|Task-driven salience: Directing Gaze for Visual Search|
Gary Cottrell, UCSD
Where we look is a decision our brains make 3 times a second – there is no decision we make in our lifetimes more often than this one. The reason we move our eyes so much is that we have a “foveated retina”: we have a very high resolution color vision spot in the middle of our retina called the fovea, while our vision to the side of where we are fixating is surprisingly low resolution. So, the visual system is very efficient at directing its gaze at locations that are highly salient – a word used to describe the “interestingness” of a location in the world. Recently, cognitive scientists at the Temporal Dynamics of Learning Center led by Garrison Cottrell have devised an automatic way of directing gaze for visual search, as in a “Where’s Waldo” scenario.

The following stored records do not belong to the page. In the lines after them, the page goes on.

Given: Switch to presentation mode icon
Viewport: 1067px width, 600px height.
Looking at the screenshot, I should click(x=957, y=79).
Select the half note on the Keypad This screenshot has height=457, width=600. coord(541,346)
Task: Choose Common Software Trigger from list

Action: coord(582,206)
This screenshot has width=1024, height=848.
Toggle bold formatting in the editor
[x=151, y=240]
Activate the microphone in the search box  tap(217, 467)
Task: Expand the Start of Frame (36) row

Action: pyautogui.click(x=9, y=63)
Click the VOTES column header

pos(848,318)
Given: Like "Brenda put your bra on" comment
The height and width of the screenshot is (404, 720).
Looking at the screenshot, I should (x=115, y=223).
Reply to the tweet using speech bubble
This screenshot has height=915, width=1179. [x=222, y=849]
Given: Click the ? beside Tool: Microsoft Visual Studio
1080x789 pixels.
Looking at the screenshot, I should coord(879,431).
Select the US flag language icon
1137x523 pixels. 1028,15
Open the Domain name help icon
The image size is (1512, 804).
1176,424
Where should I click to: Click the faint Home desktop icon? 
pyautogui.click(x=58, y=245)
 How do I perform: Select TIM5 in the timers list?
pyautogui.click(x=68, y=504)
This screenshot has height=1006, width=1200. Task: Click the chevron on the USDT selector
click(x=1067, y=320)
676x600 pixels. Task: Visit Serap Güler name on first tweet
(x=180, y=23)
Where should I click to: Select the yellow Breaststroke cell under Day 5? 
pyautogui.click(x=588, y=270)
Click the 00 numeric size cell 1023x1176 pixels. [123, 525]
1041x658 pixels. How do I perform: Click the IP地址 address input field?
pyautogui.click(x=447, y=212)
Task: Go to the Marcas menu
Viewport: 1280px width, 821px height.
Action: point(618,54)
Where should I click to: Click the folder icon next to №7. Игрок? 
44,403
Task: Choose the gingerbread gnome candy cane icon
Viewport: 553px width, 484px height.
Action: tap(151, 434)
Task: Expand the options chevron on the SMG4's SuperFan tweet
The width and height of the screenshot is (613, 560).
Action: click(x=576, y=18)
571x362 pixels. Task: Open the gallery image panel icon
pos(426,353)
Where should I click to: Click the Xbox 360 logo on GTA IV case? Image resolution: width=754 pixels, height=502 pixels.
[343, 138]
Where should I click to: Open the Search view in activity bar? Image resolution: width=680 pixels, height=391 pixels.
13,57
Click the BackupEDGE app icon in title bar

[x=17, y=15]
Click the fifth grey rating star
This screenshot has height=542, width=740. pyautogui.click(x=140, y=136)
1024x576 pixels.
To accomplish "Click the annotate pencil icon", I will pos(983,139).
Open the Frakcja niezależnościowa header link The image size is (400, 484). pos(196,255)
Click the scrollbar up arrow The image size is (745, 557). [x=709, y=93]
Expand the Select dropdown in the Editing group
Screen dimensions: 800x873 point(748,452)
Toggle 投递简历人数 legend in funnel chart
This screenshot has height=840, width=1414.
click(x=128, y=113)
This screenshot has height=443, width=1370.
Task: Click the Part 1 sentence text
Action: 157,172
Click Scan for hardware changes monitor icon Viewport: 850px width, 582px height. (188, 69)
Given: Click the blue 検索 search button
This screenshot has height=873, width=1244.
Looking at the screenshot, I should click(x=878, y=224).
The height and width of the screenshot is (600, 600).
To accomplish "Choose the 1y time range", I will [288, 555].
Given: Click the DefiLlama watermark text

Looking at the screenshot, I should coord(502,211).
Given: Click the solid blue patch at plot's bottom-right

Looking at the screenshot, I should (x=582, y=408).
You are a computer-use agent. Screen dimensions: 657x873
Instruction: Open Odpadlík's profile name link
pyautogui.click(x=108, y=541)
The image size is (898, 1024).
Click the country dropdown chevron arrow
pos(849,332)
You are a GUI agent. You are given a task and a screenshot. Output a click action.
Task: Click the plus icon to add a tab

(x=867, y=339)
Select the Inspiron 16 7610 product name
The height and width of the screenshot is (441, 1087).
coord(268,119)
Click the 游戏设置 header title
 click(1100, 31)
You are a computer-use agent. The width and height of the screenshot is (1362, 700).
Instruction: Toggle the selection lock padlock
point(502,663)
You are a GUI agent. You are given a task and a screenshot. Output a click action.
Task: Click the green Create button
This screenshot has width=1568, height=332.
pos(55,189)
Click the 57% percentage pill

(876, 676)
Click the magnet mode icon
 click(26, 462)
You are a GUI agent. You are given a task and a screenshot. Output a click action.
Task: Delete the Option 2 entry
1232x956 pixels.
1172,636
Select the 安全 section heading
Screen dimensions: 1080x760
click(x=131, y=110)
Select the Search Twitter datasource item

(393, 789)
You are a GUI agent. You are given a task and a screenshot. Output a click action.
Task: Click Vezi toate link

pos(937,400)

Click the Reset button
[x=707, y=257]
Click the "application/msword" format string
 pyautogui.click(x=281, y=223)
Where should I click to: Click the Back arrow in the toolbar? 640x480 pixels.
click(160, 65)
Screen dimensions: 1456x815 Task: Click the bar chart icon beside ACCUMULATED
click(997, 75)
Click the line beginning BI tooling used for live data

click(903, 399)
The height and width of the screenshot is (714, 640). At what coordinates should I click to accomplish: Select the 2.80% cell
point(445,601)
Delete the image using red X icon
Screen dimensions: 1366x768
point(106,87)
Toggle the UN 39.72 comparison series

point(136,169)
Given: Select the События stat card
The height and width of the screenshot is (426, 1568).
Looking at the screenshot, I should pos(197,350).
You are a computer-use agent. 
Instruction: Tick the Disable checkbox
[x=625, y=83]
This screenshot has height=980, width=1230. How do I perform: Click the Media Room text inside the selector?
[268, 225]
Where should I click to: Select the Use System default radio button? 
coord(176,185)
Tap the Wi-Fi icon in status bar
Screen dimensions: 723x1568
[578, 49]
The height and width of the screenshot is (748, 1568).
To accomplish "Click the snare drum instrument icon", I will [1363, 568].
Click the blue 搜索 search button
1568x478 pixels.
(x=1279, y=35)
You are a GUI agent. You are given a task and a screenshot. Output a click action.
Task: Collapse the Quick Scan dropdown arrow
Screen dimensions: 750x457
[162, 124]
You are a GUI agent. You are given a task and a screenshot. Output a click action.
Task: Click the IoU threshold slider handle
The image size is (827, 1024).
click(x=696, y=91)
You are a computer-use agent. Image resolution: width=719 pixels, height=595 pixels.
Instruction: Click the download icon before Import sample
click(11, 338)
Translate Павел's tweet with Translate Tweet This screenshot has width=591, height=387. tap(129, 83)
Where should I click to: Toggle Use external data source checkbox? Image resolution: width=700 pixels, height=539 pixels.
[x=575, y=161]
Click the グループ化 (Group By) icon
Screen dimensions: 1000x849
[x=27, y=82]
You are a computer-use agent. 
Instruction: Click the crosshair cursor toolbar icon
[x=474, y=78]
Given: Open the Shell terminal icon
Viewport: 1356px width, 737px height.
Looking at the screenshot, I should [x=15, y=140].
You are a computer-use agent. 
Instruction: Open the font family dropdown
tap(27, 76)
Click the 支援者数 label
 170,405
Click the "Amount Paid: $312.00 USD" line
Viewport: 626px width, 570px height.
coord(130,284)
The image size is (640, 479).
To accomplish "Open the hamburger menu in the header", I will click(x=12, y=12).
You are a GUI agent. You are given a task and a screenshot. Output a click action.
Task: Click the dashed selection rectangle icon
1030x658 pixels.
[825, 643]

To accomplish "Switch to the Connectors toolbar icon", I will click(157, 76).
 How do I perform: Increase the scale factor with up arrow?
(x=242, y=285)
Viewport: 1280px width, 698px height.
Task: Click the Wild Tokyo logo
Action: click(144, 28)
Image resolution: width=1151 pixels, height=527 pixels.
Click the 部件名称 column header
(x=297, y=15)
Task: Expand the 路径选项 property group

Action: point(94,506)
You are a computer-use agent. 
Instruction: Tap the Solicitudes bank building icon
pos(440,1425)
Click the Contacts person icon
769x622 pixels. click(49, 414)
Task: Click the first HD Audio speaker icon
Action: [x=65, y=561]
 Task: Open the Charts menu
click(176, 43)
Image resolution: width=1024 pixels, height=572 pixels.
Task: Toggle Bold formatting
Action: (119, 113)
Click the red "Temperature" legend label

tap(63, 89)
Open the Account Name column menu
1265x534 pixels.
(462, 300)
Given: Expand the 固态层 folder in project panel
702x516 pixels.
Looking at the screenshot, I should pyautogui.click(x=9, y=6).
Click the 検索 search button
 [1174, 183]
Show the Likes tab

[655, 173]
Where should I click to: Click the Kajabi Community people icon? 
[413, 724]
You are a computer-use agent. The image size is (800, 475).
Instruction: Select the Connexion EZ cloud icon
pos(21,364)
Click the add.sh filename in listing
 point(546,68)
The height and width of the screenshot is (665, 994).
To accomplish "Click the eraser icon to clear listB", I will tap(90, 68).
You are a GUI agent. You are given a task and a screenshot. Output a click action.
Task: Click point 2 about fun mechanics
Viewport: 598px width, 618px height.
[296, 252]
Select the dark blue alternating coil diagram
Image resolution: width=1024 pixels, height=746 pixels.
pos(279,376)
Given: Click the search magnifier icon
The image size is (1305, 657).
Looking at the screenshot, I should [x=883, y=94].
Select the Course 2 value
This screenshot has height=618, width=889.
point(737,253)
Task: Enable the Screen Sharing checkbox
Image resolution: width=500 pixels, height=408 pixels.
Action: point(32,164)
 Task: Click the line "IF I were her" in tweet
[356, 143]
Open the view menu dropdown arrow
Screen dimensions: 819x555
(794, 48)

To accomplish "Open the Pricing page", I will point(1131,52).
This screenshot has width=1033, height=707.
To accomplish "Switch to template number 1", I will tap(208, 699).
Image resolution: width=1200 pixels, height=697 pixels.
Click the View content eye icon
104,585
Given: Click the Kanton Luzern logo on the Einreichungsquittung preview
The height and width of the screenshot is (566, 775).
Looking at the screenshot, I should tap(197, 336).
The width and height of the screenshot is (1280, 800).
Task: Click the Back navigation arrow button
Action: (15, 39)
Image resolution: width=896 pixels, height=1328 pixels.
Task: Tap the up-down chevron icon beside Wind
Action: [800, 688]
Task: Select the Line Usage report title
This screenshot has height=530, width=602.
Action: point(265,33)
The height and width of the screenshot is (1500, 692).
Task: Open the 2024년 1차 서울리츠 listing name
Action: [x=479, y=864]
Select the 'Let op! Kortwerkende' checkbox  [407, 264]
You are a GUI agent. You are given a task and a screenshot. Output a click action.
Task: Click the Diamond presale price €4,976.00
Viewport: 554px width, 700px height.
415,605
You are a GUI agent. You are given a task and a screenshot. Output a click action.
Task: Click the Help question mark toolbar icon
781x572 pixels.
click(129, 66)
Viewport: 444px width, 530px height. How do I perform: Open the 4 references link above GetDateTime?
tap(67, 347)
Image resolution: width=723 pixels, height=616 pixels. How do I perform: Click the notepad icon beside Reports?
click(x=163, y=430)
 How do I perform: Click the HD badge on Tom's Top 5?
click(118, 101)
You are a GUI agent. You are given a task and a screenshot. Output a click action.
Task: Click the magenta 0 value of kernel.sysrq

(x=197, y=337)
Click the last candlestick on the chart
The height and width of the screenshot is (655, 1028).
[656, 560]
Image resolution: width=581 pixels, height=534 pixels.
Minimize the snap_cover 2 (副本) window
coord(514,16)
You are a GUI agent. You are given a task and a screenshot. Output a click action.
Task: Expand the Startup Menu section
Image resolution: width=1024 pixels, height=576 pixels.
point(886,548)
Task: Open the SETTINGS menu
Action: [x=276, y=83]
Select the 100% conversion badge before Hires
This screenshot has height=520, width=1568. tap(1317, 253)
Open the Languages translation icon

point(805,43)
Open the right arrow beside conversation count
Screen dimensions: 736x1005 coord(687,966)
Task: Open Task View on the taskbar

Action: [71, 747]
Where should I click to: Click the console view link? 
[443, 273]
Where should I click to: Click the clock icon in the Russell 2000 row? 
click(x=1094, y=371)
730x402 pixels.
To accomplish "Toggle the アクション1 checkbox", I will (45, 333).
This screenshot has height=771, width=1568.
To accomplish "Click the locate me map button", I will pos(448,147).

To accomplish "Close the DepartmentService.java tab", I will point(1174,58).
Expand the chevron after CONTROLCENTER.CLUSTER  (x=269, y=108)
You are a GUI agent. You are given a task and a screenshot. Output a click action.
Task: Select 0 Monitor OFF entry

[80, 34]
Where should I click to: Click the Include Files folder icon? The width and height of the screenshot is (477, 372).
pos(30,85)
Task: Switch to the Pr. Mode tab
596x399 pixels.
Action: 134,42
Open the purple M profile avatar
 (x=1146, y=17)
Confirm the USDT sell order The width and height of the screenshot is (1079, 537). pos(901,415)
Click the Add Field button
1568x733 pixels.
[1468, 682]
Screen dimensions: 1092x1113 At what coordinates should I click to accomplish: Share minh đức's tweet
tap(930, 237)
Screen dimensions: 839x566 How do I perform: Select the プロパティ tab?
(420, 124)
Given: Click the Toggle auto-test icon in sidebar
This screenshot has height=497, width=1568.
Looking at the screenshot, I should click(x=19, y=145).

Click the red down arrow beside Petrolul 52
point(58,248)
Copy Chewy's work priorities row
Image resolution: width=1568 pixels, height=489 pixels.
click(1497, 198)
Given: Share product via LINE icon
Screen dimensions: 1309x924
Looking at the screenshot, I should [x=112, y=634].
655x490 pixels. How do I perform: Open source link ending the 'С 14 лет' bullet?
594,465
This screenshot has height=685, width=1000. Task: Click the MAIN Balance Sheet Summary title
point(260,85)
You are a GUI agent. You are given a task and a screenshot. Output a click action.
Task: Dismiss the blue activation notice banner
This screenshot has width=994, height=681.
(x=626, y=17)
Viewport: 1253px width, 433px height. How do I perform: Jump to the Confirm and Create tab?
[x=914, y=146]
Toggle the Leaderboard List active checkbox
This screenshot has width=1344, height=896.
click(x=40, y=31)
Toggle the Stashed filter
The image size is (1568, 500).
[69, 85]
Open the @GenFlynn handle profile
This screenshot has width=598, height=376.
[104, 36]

Cottrell’s team of graduate students: Christopher Kanan, Matthew Tong and former student Lingyun Zhang, all members of the Computer Science and Engineering Department at UCSD, in work that will be published in the journal Visual Cognition, recently devised a system that matches where people look when searching for paintings, mugs, or people in a large collection of images better than any previous system. Not surprisingly, this was accomplished by taking into account what the people were looking for, and devising a probabilistic system that tries to find places in the image that resemble that object. Interestingly, the resulting system often looks in places where there is no object, but where people also look for the object. Matching these “false alarms” was a nice validation of the approach, since the goal is to match what people actually do, even their mistakes! Further work will attempt to extend the system to perform more complex tasks than simple visual search.
Example of system performance. Left, a test image that subjects are supposed to find people in. Middle, a “heat map” of the top 25% of fixations made by human subjects. Right, the top 25% most salient areas in the image according to the salience algorithm. The difference between these last two panels is a rough measure of the research that remains to be done.